In AXA General Insurance Ltd v Gottlieb,79 Mance LJ had occasion to consider whether under the common law rule relating to fraudulent claims an insurer could recover interim payments made prior to any fraud in respect of genuine losses incurred on the claim to which the subsequent fraud related. The judge rejected the submission of the insureds’ counsel to the effect that where a genuine right to indemnity has both arisen and been subject of a payment made prior to any fraud committed in respect of the same claim, there can be no conceptual basis for requiring the insured to repay the sums received. Mance LJ stated that:
If a later fraud forfeits a genuine claim which has already accrued but not been paid, the obvious conceptual basis is that the whole claim is forfeit. … If the whole claim is forfeit, then the fact that sums have been advanced towards it is of itself no answer to their recovery.80
The effect of counsel’s argument would be to result in the anomaly that forfeiture of the whole claim should be restricted to the whole of the outstanding claim only; in other words, to any part that remains unpaid as at the date of the fraud. Mance LJ explained that the rationale of the rule relating to fraudulent claims is that an insured should not expect that, should the fraud fail, he will lose nothing. The court should not, therefore, undermine the prophylactic policy of the common law rule by holding that forfeiture should not apply to a part of a claim which is otherwise honest. Accordingly, it was held that the effect of the common law is to forfeit the whole of the fraudulent claim so that the consideration for any interim payments made on that claim fails. Such sums are thus recoverable by the insurers irrespective of whether they were paid prior to the fraud.
In Danepoint Ltd v Allied Underwriting Insurance Ltd,81 the insured’s premises, a block of some 13 flats, were damaged by fire. The insured claimed for reinstatement costs together with loss of rents. With respect to the reinstatement costs, these were agreed at £83,000, subject to inspection by the insurer’s loss adjusters. The work was to be carried out by a third party builder, Titchfield Construction. The insurers paid £25,000 on account and then received interim invoices totalling £60,000 from a different builder, Gulf Falcon. In fact, at the time the invoices were received, only around £7,500 of work had been completed. In relation to the second claim, for loss of rent, the insured claimed £53,000, having falsely declared that all flats were vacated immediately following the fire. The insurers successfully denied liability on the ground that the claims were fraudulent.

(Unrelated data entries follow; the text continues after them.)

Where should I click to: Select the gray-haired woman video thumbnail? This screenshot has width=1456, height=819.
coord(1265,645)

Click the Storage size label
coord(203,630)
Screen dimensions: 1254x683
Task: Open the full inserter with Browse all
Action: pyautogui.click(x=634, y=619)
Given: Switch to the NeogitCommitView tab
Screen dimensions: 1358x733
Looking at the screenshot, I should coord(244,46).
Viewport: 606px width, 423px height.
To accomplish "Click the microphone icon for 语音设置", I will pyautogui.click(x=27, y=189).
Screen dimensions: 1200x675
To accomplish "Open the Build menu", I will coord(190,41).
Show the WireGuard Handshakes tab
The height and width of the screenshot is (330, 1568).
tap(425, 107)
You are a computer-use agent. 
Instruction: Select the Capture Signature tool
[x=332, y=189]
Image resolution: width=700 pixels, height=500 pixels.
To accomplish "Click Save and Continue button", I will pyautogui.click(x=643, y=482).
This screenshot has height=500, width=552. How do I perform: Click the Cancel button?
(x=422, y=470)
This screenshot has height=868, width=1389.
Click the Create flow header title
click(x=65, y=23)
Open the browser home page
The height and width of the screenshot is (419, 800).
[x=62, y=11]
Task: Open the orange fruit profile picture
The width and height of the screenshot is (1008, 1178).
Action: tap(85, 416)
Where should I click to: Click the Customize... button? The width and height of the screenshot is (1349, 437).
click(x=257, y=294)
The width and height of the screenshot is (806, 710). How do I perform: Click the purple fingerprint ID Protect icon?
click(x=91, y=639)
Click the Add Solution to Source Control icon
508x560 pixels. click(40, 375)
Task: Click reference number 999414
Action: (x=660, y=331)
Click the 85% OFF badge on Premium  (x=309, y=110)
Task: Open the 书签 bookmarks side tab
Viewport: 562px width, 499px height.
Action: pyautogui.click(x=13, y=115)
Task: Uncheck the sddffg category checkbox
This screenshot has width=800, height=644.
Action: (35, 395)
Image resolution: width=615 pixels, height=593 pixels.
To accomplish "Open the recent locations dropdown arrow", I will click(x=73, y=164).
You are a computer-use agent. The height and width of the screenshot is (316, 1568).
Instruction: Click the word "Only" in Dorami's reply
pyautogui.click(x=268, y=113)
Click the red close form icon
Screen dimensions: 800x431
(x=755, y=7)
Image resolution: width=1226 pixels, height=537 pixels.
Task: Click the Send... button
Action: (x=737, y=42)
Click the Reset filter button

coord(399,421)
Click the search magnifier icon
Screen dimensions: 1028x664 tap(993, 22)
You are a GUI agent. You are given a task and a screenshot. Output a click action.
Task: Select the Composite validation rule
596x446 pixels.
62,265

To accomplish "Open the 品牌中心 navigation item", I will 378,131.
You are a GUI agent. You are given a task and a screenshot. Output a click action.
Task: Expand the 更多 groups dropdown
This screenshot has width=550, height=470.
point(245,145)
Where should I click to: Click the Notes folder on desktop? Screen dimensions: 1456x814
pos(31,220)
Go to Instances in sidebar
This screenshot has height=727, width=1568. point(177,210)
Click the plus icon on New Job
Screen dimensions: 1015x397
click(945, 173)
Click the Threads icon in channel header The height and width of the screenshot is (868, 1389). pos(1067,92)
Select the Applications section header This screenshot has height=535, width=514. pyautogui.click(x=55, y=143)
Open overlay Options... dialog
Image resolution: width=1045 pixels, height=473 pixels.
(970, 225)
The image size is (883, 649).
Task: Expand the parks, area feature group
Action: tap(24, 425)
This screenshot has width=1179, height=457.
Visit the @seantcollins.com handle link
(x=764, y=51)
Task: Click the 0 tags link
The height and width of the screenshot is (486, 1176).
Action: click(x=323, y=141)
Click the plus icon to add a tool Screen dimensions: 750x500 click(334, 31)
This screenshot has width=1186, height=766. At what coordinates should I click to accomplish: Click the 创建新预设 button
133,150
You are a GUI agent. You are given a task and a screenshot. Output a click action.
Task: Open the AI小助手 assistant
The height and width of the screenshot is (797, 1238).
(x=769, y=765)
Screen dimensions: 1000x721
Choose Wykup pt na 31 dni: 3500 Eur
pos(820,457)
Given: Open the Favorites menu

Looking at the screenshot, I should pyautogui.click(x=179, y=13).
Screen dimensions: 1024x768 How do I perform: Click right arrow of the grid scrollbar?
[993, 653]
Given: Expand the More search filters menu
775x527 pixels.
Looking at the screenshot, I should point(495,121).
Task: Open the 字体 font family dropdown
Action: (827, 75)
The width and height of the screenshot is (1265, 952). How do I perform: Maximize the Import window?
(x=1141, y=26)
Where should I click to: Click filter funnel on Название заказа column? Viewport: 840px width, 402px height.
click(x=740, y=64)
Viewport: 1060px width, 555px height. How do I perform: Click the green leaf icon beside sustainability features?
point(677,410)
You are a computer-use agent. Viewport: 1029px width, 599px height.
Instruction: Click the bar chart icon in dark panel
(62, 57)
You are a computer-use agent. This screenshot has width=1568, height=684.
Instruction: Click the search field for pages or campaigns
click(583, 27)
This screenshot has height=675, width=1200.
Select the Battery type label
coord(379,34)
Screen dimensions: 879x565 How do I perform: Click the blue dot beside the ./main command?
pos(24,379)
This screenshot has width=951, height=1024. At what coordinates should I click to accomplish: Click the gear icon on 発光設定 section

HHJ Coulson QC thought the most serious allegation of fraud related to Gulf Falcon’s claim for £60,000, when only around £25,000 worth of work and materials had actually been provided. Determining whether this constituted fraud was a fact-intensive exercise. Although the judge thought that the invoices ‘were wholly over-stated and stood at the very edge of credibility’,30 he nevertheless concluded that the exaggerated claims were not material. The judge noted that the loss adjuster was required by the settlement agreement to inspect the works periodically to ensure that the project was being carried out, so ‘by inference, that he could ensure that any further interim payments were properly justified’.31 HHJ Coulson QC took the view that whatever sums were claimed by Gulf Falcon on account, it would make no difference, given that the loss adjuster would not authorise payments which, upon a site inspection, he felt were not justified. In his reasoning, he drew upon the views expressed by Hoffmann LJ, as he then was, in Orakpo,32 that:
In cases where nothing is misrepresented or concealed and the loss adjuster is in a good a position to form a view of the validity of the claim as the insured, it will be a legitimate reason that the assured was merely putting forward a starting figure for negotiation.33
He therefore held that it would be wrong to find, in the absence of compelling evidence to the contrary, that claims for interim payments, as opposed to final payments, were made fraudulently. The claim for loss of rent was found to be fraudulent. The insured parties had asserted that all tenants had vacated the property immediately following the fire on 13 June 2001. However, there was a considerable body of evidence, such as the observations made by the loss adjuster during his visits, together with evidence provided by the tenants themselves, that a number of tenants remained in the flats, some for the entire period during which the repair work was being undertaken. Indeed, the number of flats rendered uninhabitable by the fire was relatively few and, with the exception of the flat where the fire had started, smoke and water damage, although widespread, was superficial. The judge found that the claim was patently false. It ignored the continued occupation and payment of rent in respect of many of the flats and it contained numerous exaggerations. In considering the effect this finding had on the reinstatement claim, HHJ Coulson QC agreed with the insurer’s submission that there was only one claim with two heads of loss so that, therefore, the finding of fraud struck down the entire claim.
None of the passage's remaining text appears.